NOTE: The intention is that programs are compiled on the login nodes and executed on the compute nodes. Because the compute nodes and login nodes have different operating systems, binaries created for compute nodes may not run on the login node. The wrappers mentioned above guarantee that codes compiled using the wrappers are prepared for running on the compute nodes.
Also there are two type of compute nodes: Haswell and KNL. While binaries built for Haswell do run on KNL (not vice versa), it is necessary to build for KNL explicitly in order to exploit the new AVX512 architecture. Please see below for more information on how to compile for KNL compute nodes.
For Fortran source code use ftn
% ftn -o example.x example.f90
For C source code use cc
% cc -o example.x example.c
For C++ source code use CC
% CC -o example.x example.C
All compilers on Cori (Intel, Cray, and GNU), are provided via three programming environments that are accessed via the module utility. Each programming environment contains the full set of compatible compilers and libraries. To change from one compiler to the other you change the programming environment via the 'module swap' command.
Intel Compilers (C/C++/Fortran)
NERSC has installed the high performance compilers produced by Intel on Cori. Intel compiler is the default compiler on Cori.
Based on our experience with several benchmarks described below, NERSC recommends the default level of optimization for most codes, i.e. no optimization arguments to the compiler.
Use the flag -qopenmp to compile for OpenMP
% ftn -qopenmp MyCode.F90
The Intel compilers support the OpenMP 4.0 standard.
For the full list of compiler options type man ifort, man icc, and/or man icpc. However, remember always to use the Cray wrappers (ftn, cc, and CC) when compiling.
For further information about the Intel compilers go to Intel Compiler Documentation.

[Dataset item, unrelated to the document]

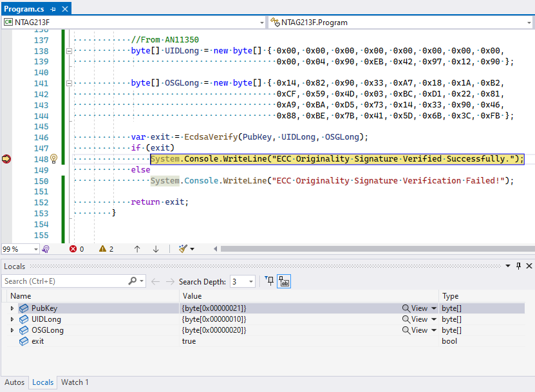This screenshot has width=535, height=392.
Task: Collapse the code block at line 141
Action: click(x=69, y=82)
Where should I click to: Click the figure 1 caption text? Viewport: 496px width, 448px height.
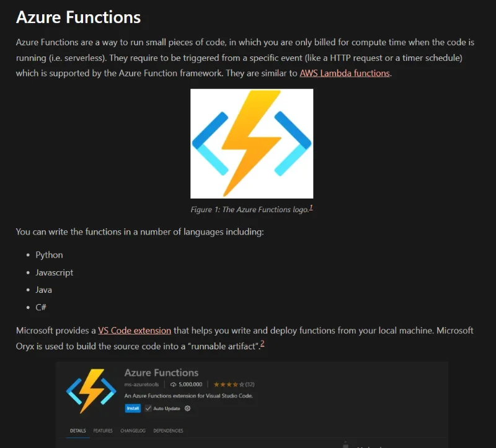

The current default version of the Intel compilers is loaded automatically. Older and (sometimes) newer versions of the compilers may be available. To see those versions type module avail intel. To use a different version type module swap intel intel/<new_version>.
Cray Compilers (C/C++/UPC/Fortran)
Cray produces compilers for its own systems.
To use the Cray Compiling Environment (CCE), swap to the Cray programming environment and then use the Cray wrappers (ftn, cc, and CC) when compiling.
% module swap PrgEnv-intel PrgEnv-cray
Recommended Compiler Flags
Based on the performance of several benchmarks, NERSC recommends the default level of optimization for most codes, i.e. no optimization arguments.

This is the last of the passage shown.